A new report in Nature has shown that water had a pivotal role in shaping the surface of Mars, just as the Perseverance rover has begun to analyze the surface of Jezero crater. Perseverance has been collecting samples that will be studied for evidence of life that may have once lived on Mars.
Igneous rocks gathered from Jezero crater, which was once the site of a lake, are thought to be made of lava that flowed from a Martian volcano.
“The idea that this could be a volcanic rock was really appealing to us from a sample return perspective because igneous rocks are great for getting accurate age dates. Jezero was one of the few ancient crater lake sites on Mars that seemed to have both incredible sedimentary deposits as well as volcanic deposits that could help us construct the geologic time scale of Mars,” said Katie Stack Morgan, the Mars 2020 Deputy Project Scientist and a research scientist at NASA’s Jet Propulsion Laboratory (JPL).
It's been estimated that a system of rivers and lakes that fed Jezero crater probably still held water about 3.7 billion years ago. Once samples are returned to Earth and analyzed with powerful instruments, they can be dated more accurately, and could tell us when Mars still had a habitable atmosphere.
Perseverance has a whole suite of tools of its own. The abrasion tool can scratch the surface of rocks to assess their textures and learn more about its composition. This work has already indicated that igneous rocks make up the floor of the crater, along with various salts and coarse igneous minerals. The crater's appearance suggests that it was weathered and changed significantly by water, which is now thought to have occurred over a long period of time.
Another onboard tool is a sample-collecting drill. The first attempts were challenging; it seems that the sample was destroyed by the drill during collection. The researchers thought that the rock was too delicate from sustained interactions with water.
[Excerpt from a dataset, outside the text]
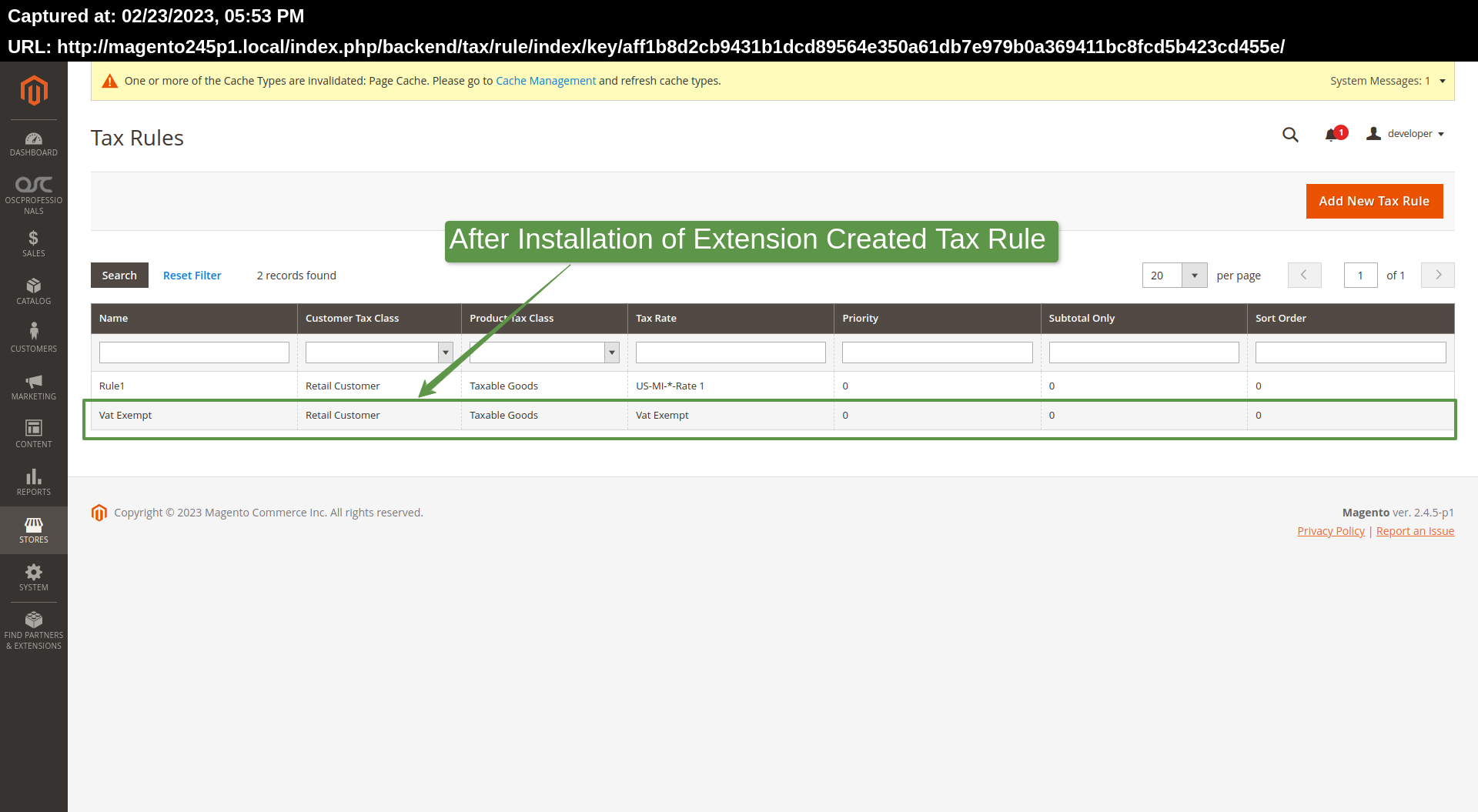Select the Marketing sidebar icon
Screen dimensions: 1478x812
coord(34,386)
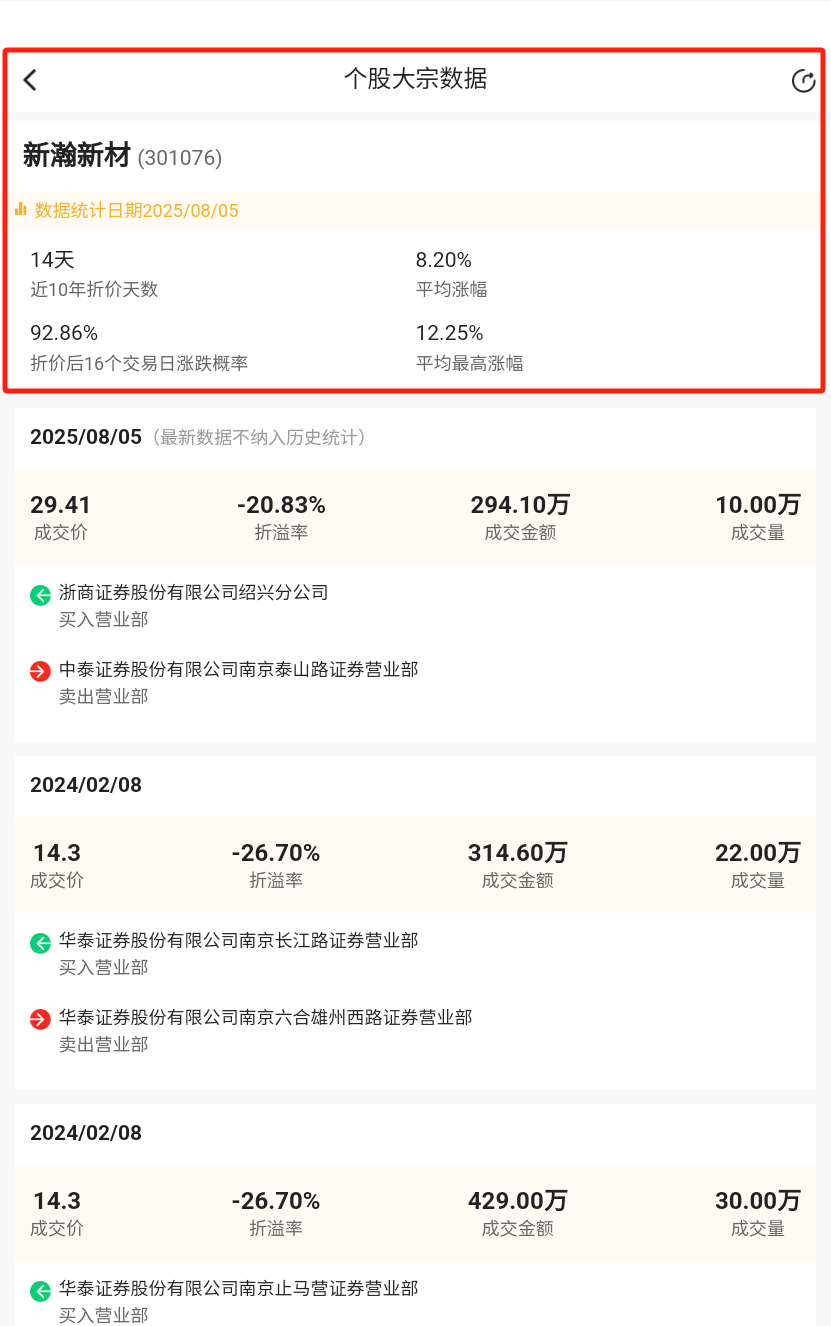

After using its on-board tools to analyze characteristics of the crater floor, the next phase was for Perseverance to collect a rock sample using its drill feature. However, after Perseverance completed its first attempt at drilling, the core sample tube came up empty. The team looked for another area where they could drill a samples from a tougher rock. Perseverance was then able to obtain two core samples from the rock, which will eventually be part of a multi-step passage onto a craft that can return the sample to Earth. That could happen sometime in the 2030s.
These rocks could potentially harbor signs of ancient microbial life.
“The rocks of the crater floor were not originally envisioned as the prime astrobiology target of the mission, but Mars always surprises us when we look up close. We are excited to find that even these rocks have experienced sustained interaction with water and could have been habitable for ancient martian microbes,” said Stack Morgan.